Por Sonia Borges
A violência psicológica é crime. Está descrita no artigo 7º da lei Maria da Penha: “Constrangimentos, ridicularizarão e perseguição, entre outras ações causadoras de danos emocionais”. Contudo, a complexidade em definir, por exemplo, o que é uma crise de relacionamento da agressão moral e psíquica, torna difícil trazer à tona provas que a identifiquem. É importante salientar que esse tipo de agressão não ocorre somente com casais. Acontece, portanto, com crianças, pessoas deficientes e idosos que dependem dos cuidados de outras pessoas. Agressão psicológica é um tipo de violência que acarreta em danos ao seu psíquico e emocional. Além disso, prejudica o equilíbrio afetivo, a capacidade de tomar decisões e o estado de bem-estar necessário para que o indivíduo possa viver em plenas condições de saúde. Esse tipo de violência não deixa sinais físicos. Por isso é tão difícil de percebê-la. No entanto, por vezes, causa marcas negativas muito profundas em quem a sofre. Assim, abalando e traumatizando a vítima pelo resto da vida. Geralmente a agressão psicológica está relacionada a dependência afetiva da vítima. De alguma forma, o agredido vê, na brutalidade do agressor, uma espécie de segurança para ele. A carência afetiva o faz manter uma certa cumplicidade com tais sofrimentos; associa que o parceiro com temperamento explosivo é o protetor. Acha que todas aquelas atitudes agressivas, algumas vezes até com ameaças, são gestos desesperados de amor. Outra questão importante é que a pessoa que está sofrendo esse tipo de violência, na maioria das vezes, tem baixa autoestima. É um provável reflexo de opressões e angústias vivenciadas durante sua vida.
Como reconhecer a agressão psicológica e superá-la?

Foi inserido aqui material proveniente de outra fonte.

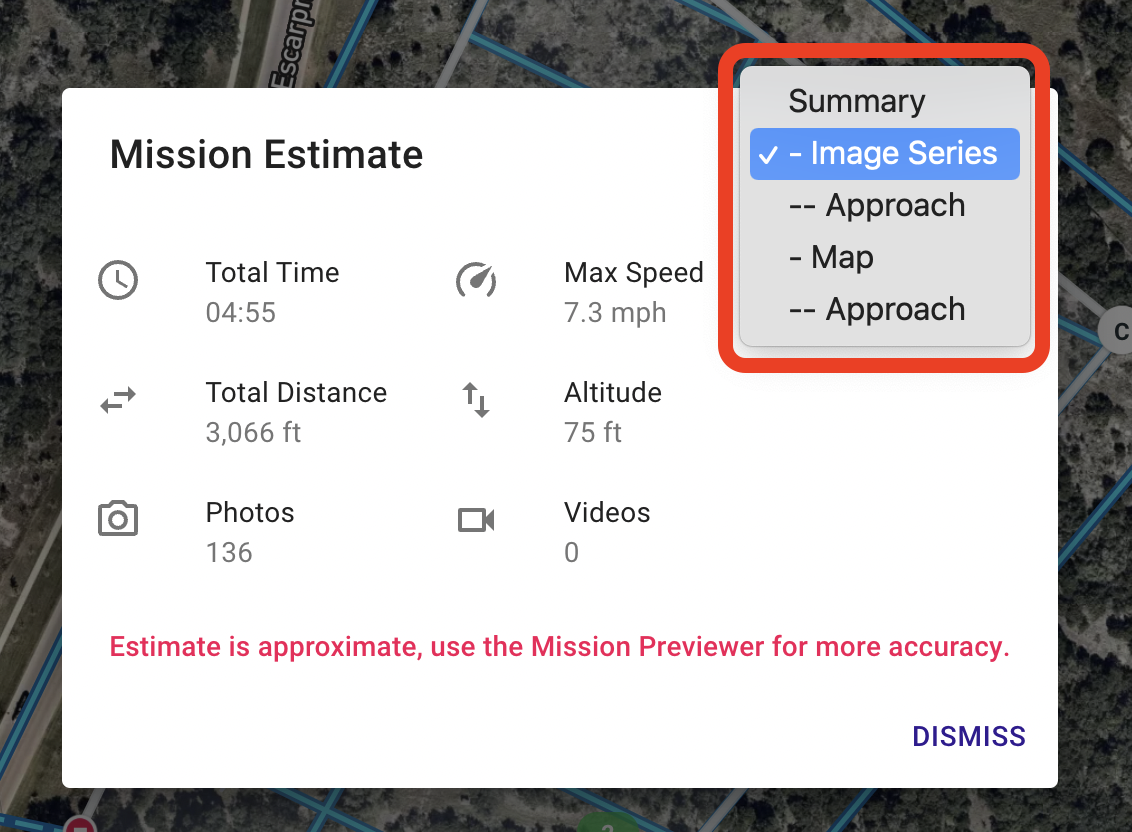Click the gray C marker on map
The image size is (1132, 832).
point(1117,331)
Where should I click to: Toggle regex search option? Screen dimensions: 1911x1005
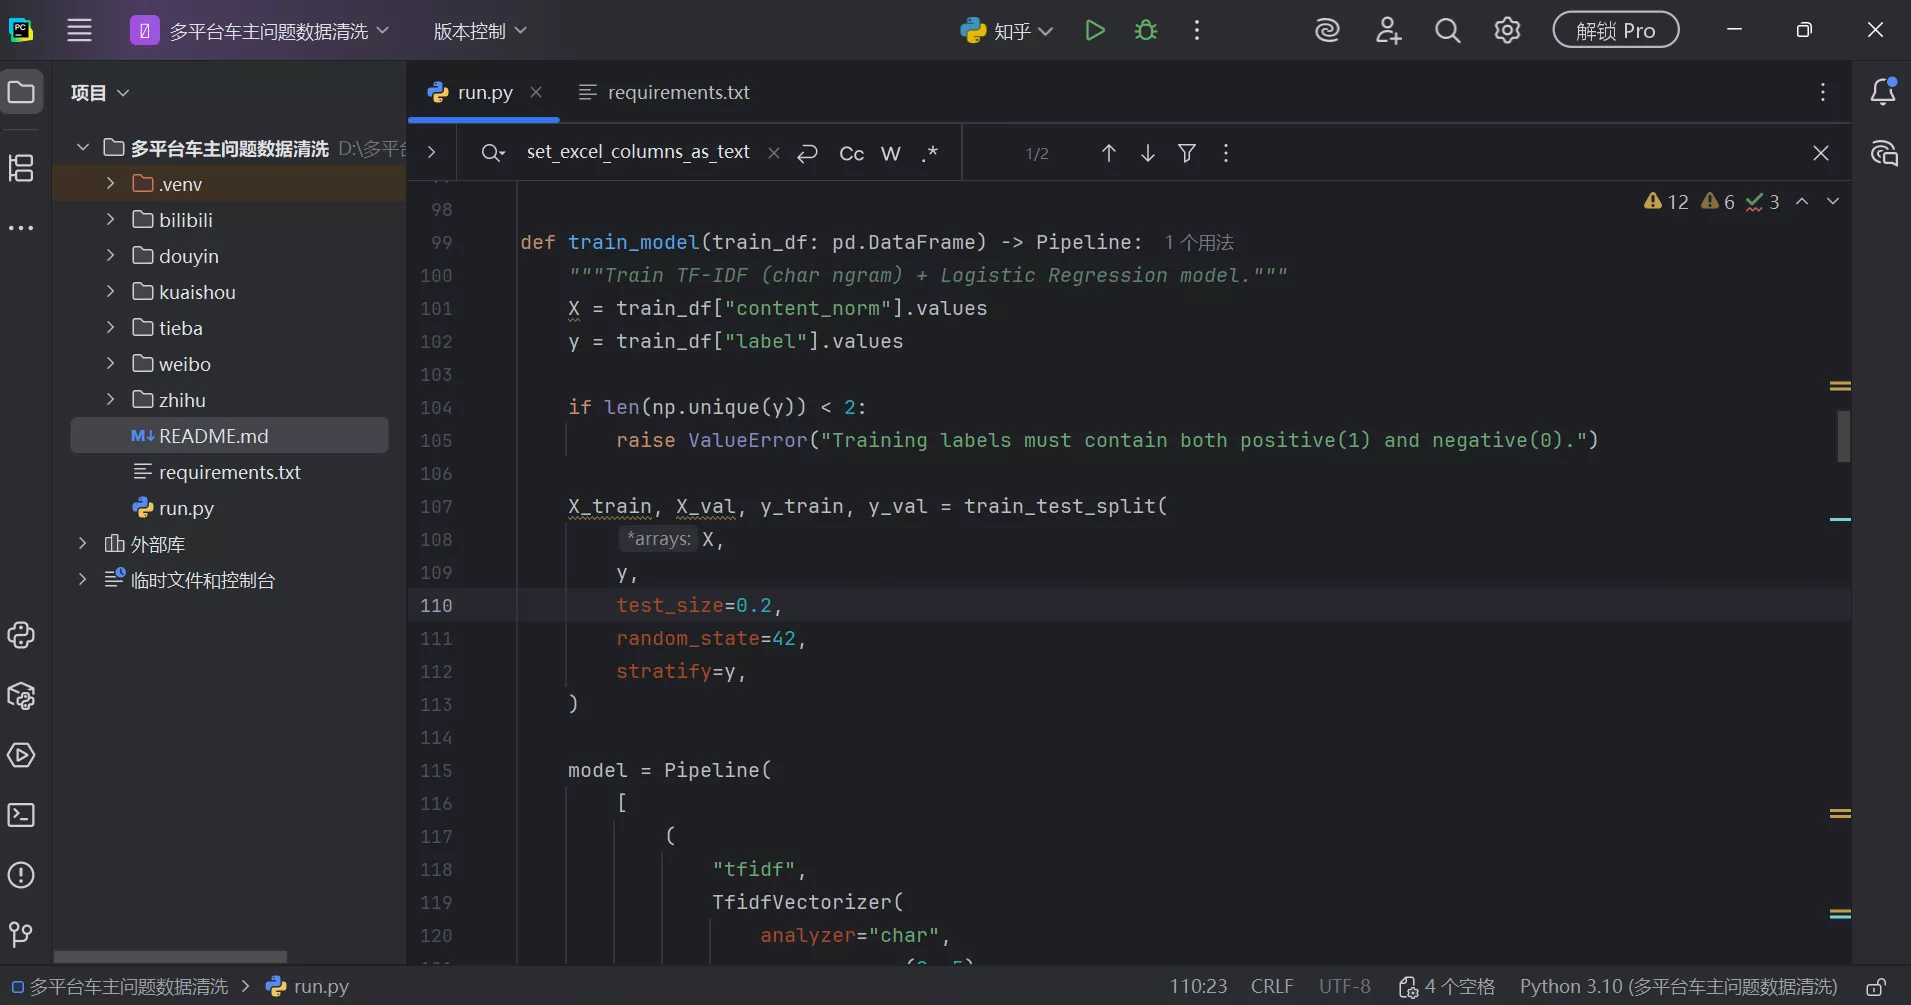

O primeiro passo é identificar esse tipo de agressão e o agressor. O segundo passo é denunciar. Após esses dois passos, a vítima deve se dirigir à autoridade mais próxima e pedir ajuda. Se não for possível, sugere-se que a vítima peça ajuda ou um conselho de alguém de sua confiança. Portanto, não deixando esse problema guardado somente com ela. Se não for você a vítima, vá ao órgão competente (polícia, delegacia de defesa da mulher, juizado de menores, defensoria pública) e faça a denúncia.
Justificativas como: “Ele estava nervoso, “foi sem querer” ou “fui eu que provoquei” nunca devem ser consideradas. Tampouco, motivos para esse tipo de agressão. A primeira atitude a ser tomada diante de uma agressão ou ameaça é reconhecer que a mesma pessoa que pede desculpas ou que diz “eu te amo”, na verdade, não sente amor algum. Afinal, quem ama não maltrata. Neste caso, a separação pode ser inevitável. Mas caso homem e mulher decidam ficar juntos, o ideal é que o agressor procure tratamento e se sinta disposto a lidar com a sua insegurança. Por ser uma busca pessoal antes de qualquer outra coisa, é importante ressaltar que terapia de casal não ajuda nesse primeiro momento. Nesse sentido, a psicoterapia individual é uma forma de lidar com essas questões.